Work to complete: Beginning at the line containing "The image size is (482, 327)." and continuing to the end of the records below, give each line again exactly as it stands, and only those lines.
******************************
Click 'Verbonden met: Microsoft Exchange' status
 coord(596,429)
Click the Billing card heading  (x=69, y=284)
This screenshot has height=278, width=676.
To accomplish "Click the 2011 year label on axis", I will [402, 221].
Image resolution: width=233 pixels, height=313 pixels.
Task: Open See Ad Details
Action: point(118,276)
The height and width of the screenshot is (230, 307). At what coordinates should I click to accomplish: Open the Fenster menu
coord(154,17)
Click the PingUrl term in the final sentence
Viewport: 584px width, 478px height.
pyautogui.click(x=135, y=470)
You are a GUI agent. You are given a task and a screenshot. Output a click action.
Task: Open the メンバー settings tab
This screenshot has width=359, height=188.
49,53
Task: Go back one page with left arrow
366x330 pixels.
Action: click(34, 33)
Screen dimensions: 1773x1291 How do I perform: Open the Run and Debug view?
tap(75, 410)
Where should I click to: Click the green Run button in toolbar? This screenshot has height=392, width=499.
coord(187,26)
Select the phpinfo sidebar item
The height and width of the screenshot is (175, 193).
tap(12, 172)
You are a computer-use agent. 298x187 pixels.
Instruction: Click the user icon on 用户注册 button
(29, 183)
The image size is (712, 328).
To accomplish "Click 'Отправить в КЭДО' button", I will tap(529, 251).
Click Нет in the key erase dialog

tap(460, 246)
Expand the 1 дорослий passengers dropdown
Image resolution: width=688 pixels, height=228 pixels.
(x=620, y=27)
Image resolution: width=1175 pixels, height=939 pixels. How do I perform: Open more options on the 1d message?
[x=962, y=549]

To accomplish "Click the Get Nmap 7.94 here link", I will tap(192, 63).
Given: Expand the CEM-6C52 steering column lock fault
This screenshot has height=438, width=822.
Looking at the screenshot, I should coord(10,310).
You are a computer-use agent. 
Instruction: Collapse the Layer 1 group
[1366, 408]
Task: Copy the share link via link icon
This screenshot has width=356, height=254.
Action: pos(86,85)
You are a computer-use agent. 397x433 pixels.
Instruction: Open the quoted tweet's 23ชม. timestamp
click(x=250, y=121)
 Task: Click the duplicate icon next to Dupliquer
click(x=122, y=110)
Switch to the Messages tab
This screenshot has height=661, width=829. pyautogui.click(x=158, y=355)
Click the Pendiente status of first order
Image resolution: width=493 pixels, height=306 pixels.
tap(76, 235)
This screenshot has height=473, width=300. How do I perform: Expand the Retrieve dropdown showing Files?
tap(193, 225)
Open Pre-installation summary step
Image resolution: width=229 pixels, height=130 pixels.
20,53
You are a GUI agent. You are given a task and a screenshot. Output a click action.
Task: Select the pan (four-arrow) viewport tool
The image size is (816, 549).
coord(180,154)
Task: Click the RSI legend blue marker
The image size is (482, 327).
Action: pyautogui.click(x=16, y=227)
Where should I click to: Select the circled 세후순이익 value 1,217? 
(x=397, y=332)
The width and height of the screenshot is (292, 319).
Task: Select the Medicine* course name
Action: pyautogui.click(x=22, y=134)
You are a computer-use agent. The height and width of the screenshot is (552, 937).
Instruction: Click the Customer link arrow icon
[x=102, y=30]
******************************
Your response:
The image size is (482, 327).
Action: pyautogui.click(x=16, y=227)
Where should I click to: Select the circled 세후순이익 value 1,217? 
(x=397, y=332)
The width and height of the screenshot is (292, 319).
Task: Select the Medicine* course name
Action: pyautogui.click(x=22, y=134)
You are a computer-use agent. The height and width of the screenshot is (552, 937).
Instruction: Click the Customer link arrow icon
[x=102, y=30]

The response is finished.